*Data to process*
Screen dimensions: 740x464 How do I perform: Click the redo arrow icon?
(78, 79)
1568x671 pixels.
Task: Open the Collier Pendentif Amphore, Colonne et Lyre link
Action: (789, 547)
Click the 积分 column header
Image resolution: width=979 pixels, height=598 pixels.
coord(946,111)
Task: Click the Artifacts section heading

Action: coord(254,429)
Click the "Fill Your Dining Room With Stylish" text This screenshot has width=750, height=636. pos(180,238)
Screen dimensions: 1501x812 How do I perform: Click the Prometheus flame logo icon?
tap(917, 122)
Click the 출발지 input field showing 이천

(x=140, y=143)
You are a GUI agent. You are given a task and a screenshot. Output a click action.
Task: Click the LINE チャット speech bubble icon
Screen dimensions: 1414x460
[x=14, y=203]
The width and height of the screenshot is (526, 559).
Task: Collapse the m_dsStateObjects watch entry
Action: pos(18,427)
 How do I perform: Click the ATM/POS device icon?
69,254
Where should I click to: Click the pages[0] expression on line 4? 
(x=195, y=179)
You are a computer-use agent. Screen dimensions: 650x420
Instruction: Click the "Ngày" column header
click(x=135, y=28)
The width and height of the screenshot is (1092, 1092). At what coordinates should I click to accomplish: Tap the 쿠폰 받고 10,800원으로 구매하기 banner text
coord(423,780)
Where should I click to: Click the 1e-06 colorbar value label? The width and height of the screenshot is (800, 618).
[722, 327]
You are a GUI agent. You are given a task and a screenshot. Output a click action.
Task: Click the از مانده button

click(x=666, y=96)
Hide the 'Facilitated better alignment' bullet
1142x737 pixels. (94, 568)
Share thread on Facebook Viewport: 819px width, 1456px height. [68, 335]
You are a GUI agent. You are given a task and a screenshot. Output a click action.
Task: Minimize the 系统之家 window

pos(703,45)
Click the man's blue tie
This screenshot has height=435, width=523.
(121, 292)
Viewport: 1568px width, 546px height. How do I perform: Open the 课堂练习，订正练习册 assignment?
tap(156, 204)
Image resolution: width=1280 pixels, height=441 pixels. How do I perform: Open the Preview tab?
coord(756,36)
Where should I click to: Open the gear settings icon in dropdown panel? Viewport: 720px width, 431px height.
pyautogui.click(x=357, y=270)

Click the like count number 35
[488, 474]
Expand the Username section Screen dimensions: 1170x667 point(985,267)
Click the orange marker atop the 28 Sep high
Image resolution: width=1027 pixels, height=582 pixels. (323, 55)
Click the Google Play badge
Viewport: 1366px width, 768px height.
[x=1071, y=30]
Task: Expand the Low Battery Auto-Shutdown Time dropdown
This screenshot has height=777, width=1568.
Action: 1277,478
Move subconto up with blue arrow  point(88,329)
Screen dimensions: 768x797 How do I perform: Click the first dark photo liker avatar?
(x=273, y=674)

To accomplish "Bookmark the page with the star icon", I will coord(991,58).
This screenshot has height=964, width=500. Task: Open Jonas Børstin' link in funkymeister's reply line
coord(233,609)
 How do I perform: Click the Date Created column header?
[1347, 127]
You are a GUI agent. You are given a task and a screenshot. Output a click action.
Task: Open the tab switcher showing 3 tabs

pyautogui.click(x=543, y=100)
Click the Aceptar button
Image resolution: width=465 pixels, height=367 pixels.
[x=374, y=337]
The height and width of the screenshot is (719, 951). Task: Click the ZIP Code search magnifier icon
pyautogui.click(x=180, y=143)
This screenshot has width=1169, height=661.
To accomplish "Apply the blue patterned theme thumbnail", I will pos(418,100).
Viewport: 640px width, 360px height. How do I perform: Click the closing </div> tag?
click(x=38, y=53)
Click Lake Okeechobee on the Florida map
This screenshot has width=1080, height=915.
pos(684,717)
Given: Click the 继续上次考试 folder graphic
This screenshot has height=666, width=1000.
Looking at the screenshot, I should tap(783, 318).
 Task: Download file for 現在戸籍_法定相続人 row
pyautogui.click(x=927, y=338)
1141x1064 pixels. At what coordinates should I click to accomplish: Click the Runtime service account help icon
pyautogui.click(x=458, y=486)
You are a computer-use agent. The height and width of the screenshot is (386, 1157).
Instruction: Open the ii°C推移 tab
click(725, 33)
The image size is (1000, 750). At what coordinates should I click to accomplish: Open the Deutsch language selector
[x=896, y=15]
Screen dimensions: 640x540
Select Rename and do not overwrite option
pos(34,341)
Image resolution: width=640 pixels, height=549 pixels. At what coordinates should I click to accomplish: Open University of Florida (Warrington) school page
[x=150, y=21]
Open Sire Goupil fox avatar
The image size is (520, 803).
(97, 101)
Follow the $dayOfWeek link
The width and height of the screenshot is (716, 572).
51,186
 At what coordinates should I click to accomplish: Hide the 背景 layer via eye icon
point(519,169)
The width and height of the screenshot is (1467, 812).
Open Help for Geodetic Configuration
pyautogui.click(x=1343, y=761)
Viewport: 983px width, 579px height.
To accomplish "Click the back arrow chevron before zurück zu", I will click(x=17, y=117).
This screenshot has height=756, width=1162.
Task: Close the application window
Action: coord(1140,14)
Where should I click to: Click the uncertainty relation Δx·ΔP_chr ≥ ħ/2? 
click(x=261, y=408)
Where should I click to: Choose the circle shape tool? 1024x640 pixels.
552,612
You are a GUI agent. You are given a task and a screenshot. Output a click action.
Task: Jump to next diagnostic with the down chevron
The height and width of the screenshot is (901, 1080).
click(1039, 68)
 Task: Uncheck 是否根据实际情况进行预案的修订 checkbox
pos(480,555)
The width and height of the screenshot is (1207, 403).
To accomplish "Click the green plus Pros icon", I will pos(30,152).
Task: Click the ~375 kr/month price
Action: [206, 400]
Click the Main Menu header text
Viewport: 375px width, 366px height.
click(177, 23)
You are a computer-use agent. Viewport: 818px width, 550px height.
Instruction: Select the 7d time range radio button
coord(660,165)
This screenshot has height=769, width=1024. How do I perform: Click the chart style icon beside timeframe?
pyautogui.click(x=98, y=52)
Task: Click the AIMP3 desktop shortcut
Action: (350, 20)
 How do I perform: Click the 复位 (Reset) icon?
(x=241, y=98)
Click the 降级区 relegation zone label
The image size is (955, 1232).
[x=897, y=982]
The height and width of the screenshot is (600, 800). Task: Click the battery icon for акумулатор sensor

*Your goal*
Line by line, repeat the material precisely.

*Answer below*
Screen dimensions: 740x464 How do I perform: Click the redo arrow icon?
(78, 79)
1568x671 pixels.
Task: Open the Collier Pendentif Amphore, Colonne et Lyre link
Action: (789, 547)
Click the 积分 column header
Image resolution: width=979 pixels, height=598 pixels.
coord(946,111)
Task: Click the Artifacts section heading

Action: coord(254,429)
Click the "Fill Your Dining Room With Stylish" text This screenshot has width=750, height=636. pos(180,238)
Screen dimensions: 1501x812 How do I perform: Click the Prometheus flame logo icon?
tap(917, 122)
Click the 출발지 input field showing 이천

(x=140, y=143)
You are a GUI agent. You are given a task and a screenshot. Output a click action.
Task: Click the LINE チャット speech bubble icon
Screen dimensions: 1414x460
[x=14, y=203]
The width and height of the screenshot is (526, 559).
Task: Collapse the m_dsStateObjects watch entry
Action: pos(18,427)
 How do I perform: Click the ATM/POS device icon?
69,254
Where should I click to: Click the pages[0] expression on line 4? 
(x=195, y=179)
You are a computer-use agent. Screen dimensions: 650x420
Instruction: Click the "Ngày" column header
click(x=135, y=28)
The width and height of the screenshot is (1092, 1092). At what coordinates should I click to accomplish: Tap the 쿠폰 받고 10,800원으로 구매하기 banner text
coord(423,780)
Where should I click to: Click the 1e-06 colorbar value label? The width and height of the screenshot is (800, 618).
[722, 327]
You are a GUI agent. You are given a task and a screenshot. Output a click action.
Task: Click the از مانده button

click(x=666, y=96)
Hide the 'Facilitated better alignment' bullet
1142x737 pixels. (94, 568)
Share thread on Facebook Viewport: 819px width, 1456px height. [68, 335]
You are a GUI agent. You are given a task and a screenshot. Output a click action.
Task: Minimize the 系统之家 window

pos(703,45)
Click the man's blue tie
This screenshot has height=435, width=523.
(121, 292)
Viewport: 1568px width, 546px height. How do I perform: Open the 课堂练习，订正练习册 assignment?
tap(156, 204)
Image resolution: width=1280 pixels, height=441 pixels. How do I perform: Open the Preview tab?
coord(756,36)
Where should I click to: Open the gear settings icon in dropdown panel? Viewport: 720px width, 431px height.
pyautogui.click(x=357, y=270)

Click the like count number 35
[488, 474]
Expand the Username section Screen dimensions: 1170x667 point(985,267)
Click the orange marker atop the 28 Sep high
Image resolution: width=1027 pixels, height=582 pixels. (323, 55)
Click the Google Play badge
Viewport: 1366px width, 768px height.
[x=1071, y=30]
Task: Expand the Low Battery Auto-Shutdown Time dropdown
This screenshot has height=777, width=1568.
Action: 1277,478
Move subconto up with blue arrow  point(88,329)
Screen dimensions: 768x797 How do I perform: Click the first dark photo liker avatar?
(x=273, y=674)

To accomplish "Bookmark the page with the star icon", I will coord(991,58).
This screenshot has height=964, width=500. Task: Open Jonas Børstin' link in funkymeister's reply line
coord(233,609)
 How do I perform: Click the Date Created column header?
[1347, 127]
You are a GUI agent. You are given a task and a screenshot. Output a click action.
Task: Open the tab switcher showing 3 tabs

pyautogui.click(x=543, y=100)
Click the Aceptar button
Image resolution: width=465 pixels, height=367 pixels.
[x=374, y=337]
The height and width of the screenshot is (719, 951). Task: Click the ZIP Code search magnifier icon
pyautogui.click(x=180, y=143)
This screenshot has width=1169, height=661.
To accomplish "Apply the blue patterned theme thumbnail", I will pos(418,100).
Viewport: 640px width, 360px height. How do I perform: Click the closing </div> tag?
click(x=38, y=53)
Click Lake Okeechobee on the Florida map
This screenshot has width=1080, height=915.
pos(684,717)
Given: Click the 继续上次考试 folder graphic
This screenshot has height=666, width=1000.
Looking at the screenshot, I should tap(783, 318).
 Task: Download file for 現在戸籍_法定相続人 row
pyautogui.click(x=927, y=338)
1141x1064 pixels. At what coordinates should I click to accomplish: Click the Runtime service account help icon
pyautogui.click(x=458, y=486)
You are a computer-use agent. The height and width of the screenshot is (386, 1157).
Instruction: Open the ii°C推移 tab
click(725, 33)
The image size is (1000, 750). At what coordinates should I click to accomplish: Open the Deutsch language selector
[x=896, y=15]
Screen dimensions: 640x540
Select Rename and do not overwrite option
pos(34,341)
Image resolution: width=640 pixels, height=549 pixels. At what coordinates should I click to accomplish: Open University of Florida (Warrington) school page
[x=150, y=21]
Open Sire Goupil fox avatar
The image size is (520, 803).
(97, 101)
Follow the $dayOfWeek link
The width and height of the screenshot is (716, 572).
51,186
 At what coordinates should I click to accomplish: Hide the 背景 layer via eye icon
point(519,169)
The width and height of the screenshot is (1467, 812).
Open Help for Geodetic Configuration
pyautogui.click(x=1343, y=761)
Viewport: 983px width, 579px height.
To accomplish "Click the back arrow chevron before zurück zu", I will click(x=17, y=117).
This screenshot has height=756, width=1162.
Task: Close the application window
Action: coord(1140,14)
Where should I click to: Click the uncertainty relation Δx·ΔP_chr ≥ ħ/2? 
click(x=261, y=408)
Where should I click to: Choose the circle shape tool? 1024x640 pixels.
552,612
You are a GUI agent. You are given a task and a screenshot. Output a click action.
Task: Jump to next diagnostic with the down chevron
The height and width of the screenshot is (901, 1080).
click(1039, 68)
 Task: Uncheck 是否根据实际情况进行预案的修订 checkbox
pos(480,555)
The width and height of the screenshot is (1207, 403).
To accomplish "Click the green plus Pros icon", I will pos(30,152).
Task: Click the ~375 kr/month price
Action: [206, 400]
Click the Main Menu header text
Viewport: 375px width, 366px height.
click(177, 23)
You are a computer-use agent. Viewport: 818px width, 550px height.
Instruction: Select the 7d time range radio button
coord(660,165)
This screenshot has height=769, width=1024. How do I perform: Click the chart style icon beside timeframe?
pyautogui.click(x=98, y=52)
Task: Click the AIMP3 desktop shortcut
Action: (350, 20)
 How do I perform: Click the 复位 (Reset) icon?
(x=241, y=98)
Click the 降级区 relegation zone label
The image size is (955, 1232).
[x=897, y=982]
The height and width of the screenshot is (600, 800). Task: Click the battery icon for акумулатор sensor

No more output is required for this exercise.